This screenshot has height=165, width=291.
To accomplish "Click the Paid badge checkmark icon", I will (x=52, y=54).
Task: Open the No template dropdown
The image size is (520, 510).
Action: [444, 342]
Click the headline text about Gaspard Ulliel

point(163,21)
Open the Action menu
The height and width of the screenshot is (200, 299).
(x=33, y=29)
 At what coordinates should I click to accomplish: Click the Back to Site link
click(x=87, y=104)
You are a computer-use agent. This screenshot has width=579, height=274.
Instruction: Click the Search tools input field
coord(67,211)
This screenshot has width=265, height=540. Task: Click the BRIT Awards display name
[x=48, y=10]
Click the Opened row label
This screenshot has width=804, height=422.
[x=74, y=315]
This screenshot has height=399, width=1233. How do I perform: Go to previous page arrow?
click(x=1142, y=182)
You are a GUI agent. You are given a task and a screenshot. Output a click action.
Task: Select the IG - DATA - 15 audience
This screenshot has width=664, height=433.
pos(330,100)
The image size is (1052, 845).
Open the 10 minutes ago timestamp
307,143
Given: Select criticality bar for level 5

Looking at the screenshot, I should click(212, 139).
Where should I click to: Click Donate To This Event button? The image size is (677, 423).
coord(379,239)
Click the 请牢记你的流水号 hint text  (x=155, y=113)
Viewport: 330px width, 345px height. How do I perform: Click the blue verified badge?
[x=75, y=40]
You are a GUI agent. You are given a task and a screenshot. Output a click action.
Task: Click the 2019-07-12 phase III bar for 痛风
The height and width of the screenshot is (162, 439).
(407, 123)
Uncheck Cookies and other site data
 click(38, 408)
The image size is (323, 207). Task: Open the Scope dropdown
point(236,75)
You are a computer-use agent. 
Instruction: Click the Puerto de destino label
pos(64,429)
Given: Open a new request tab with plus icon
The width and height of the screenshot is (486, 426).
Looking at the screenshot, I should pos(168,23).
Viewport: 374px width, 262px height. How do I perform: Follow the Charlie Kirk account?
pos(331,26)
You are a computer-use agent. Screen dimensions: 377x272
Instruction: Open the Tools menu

• [Task item]: Your task is to copy exactly, and only, the lines from the line with "The image size is (323, 207)." through the last line of the entries, both included.

• [Output of the exercise]:
The image size is (323, 207). Task: Open the Scope dropdown
point(236,75)
You are a computer-use agent. 
Instruction: Click the Puerto de destino label
pos(64,429)
Given: Open a new request tab with plus icon
The width and height of the screenshot is (486, 426).
Looking at the screenshot, I should pos(168,23).
Viewport: 374px width, 262px height. How do I perform: Follow the Charlie Kirk account?
pos(331,26)
You are a computer-use agent. Screen dimensions: 377x272
Instruction: Open the Tools menu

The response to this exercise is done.